Consider also that the openEHR specs have been around for a couple of decades. In that time we have seen the tech ‘fads’ of HL7 v2 (including Standards Australia’s TR 2964-2010 Representing archetyped data in HL7 Version 2) and CDA come and go, and are currently fully experiencing the hype and excitement of FHIR which will persist until the next technical/implementation paradigm is invented… it is inevitable. Yet, based on the stable openEHR specifications, the archetypes persist over time – vendor neutral, public domain, freely available, agnostic to any specific technology or implementation paradigm – waiting to embrace whatever new technical trends and innovations come in the future. The archetypes will persist and be ready !
As pointed out in the FHIR-related article, above, it is illogical to expect that we can achieve semantic interoperability via limited messages with non-standard content. And if we desire the AI capability for creating and managing innovations such as ‘digital twins’, we need a systematic way of representing all clinical data, not just the content that underpins limited exchange formats for sharing a health summary or test results. This kind of digital advance requires a strategy that embraces the full breadth and depth of all clinical knowledge. Until we have a comprehensive standardised and computable clinical language semantic interoperability, AI, precision medicine, serious and safe big data etc will only be operating in a severely limited capacity.
Australia’s health IT leaders, along with many other national programs, are ‘on fire’ for FHIR. The majority live by the latest iteration of the old IBM mantra ‘You won’t get fired for implementing FHIR’ – all puns intended and not original! Yes, FHIR does provide welcome, quick wins. I’m not denigrating the value of FHIR – it does what it is designed to do well and is allowing for further incremental progress towards interoperability.

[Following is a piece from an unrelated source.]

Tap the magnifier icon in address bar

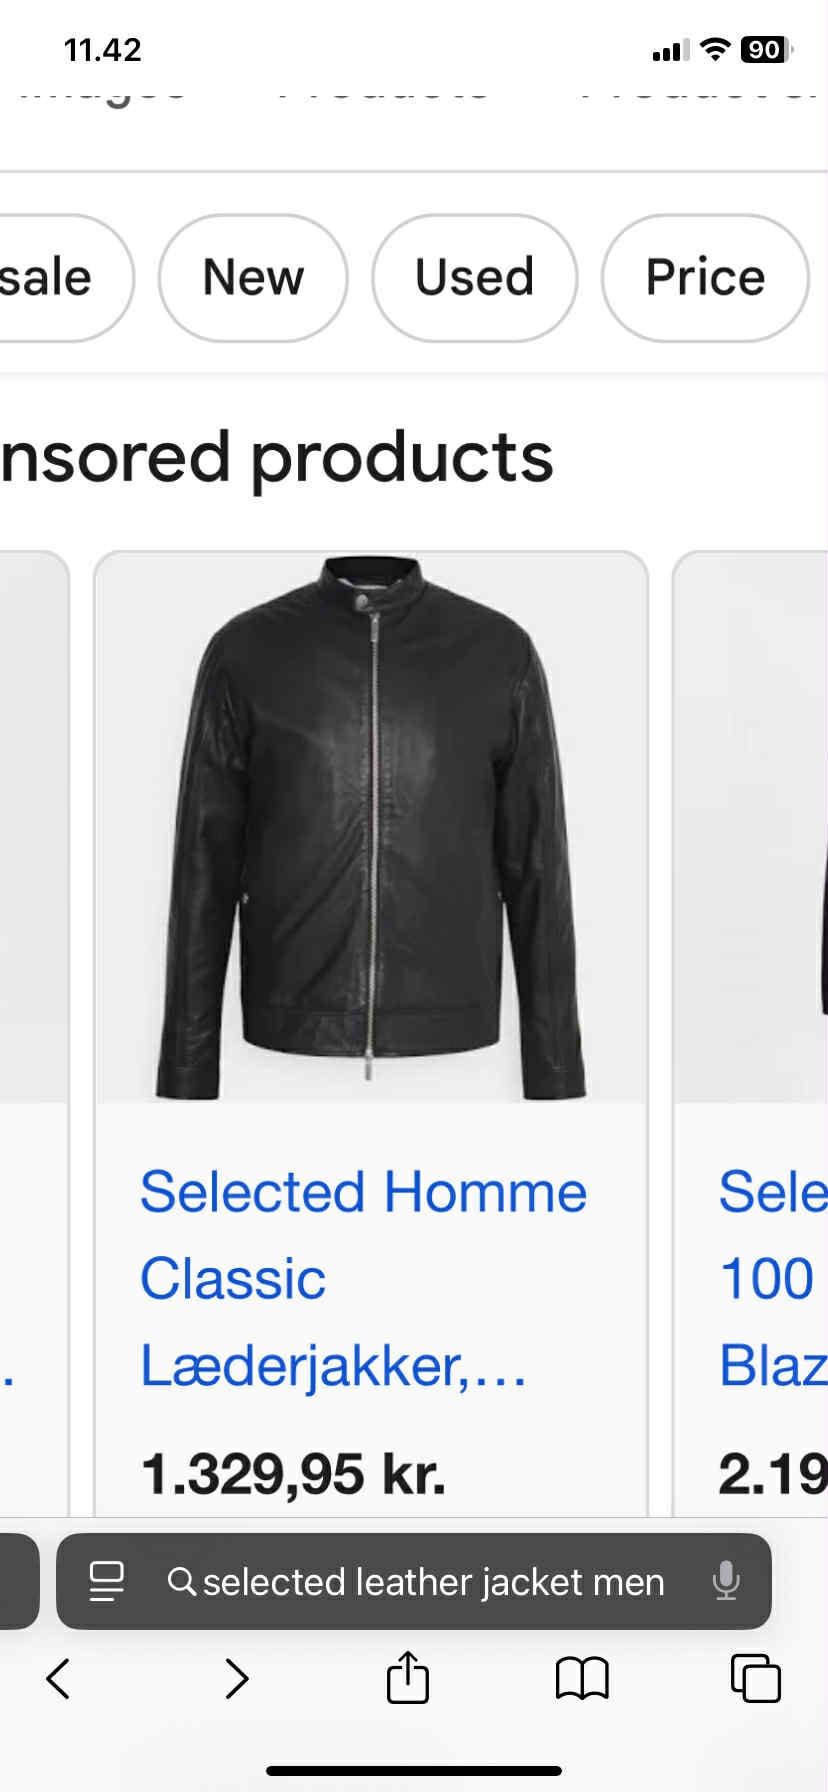181,1581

My message to you is that FHIR alone is not enough. And the fact that it is being embraced by any or all of the technical giants doesn’t change this reality. To leverage the benefits of FHIR we also need technology- and vendor-neutral standardised atomic, clinical health information. Maybe even more importantly we need an approach to data standards that successful engages with the clinical community. This is what HL7 has not yet been able to crack and this is where I think that strategic collaboration would benefit both organisations.

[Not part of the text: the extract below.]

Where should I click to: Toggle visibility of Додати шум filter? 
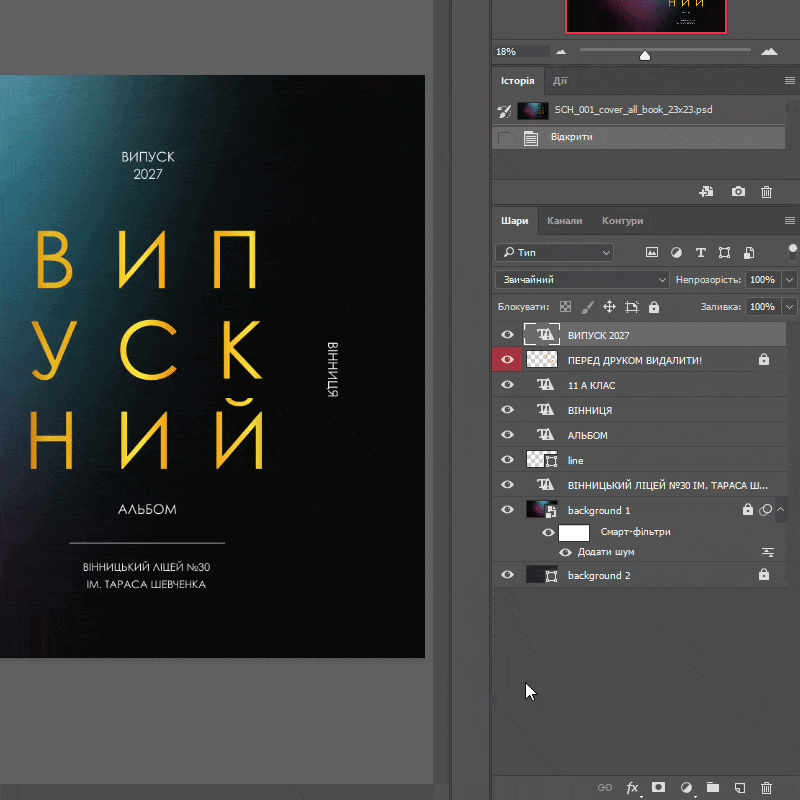565,552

It is no secret that each openEHR implementation relies on the use of other standards, each selected as the best one for the job! We want to, need to, work with HL7 and other standards. None of us can do this alone. It is almost universal that HL7 v2, FHIR (and even CDA in the past) are used alongside our archetypes. Yet the HL7 community, almost universally, seems blinded to the value that the openEHR semantic standardisation effort offers. Rather than engage and collaborate, over and over again the HL7 community have preferred to reinvent the semantic wheel – we’ve seen it with CIMI, now again with FHIR.
Change is well overdue. We need to abandon outdated ‘not invented here’ thinking and collaborate across standards bodies. A common health data language standard is an essential foundation for digital health disruption. Our eHealth mantra should simply be 'the right standard for the job'. Stop the pointless, expensive health IT standard religious wars! Let’s try some common sense and adopt a collaborative model so that the entire eHealth ecosystem benefits.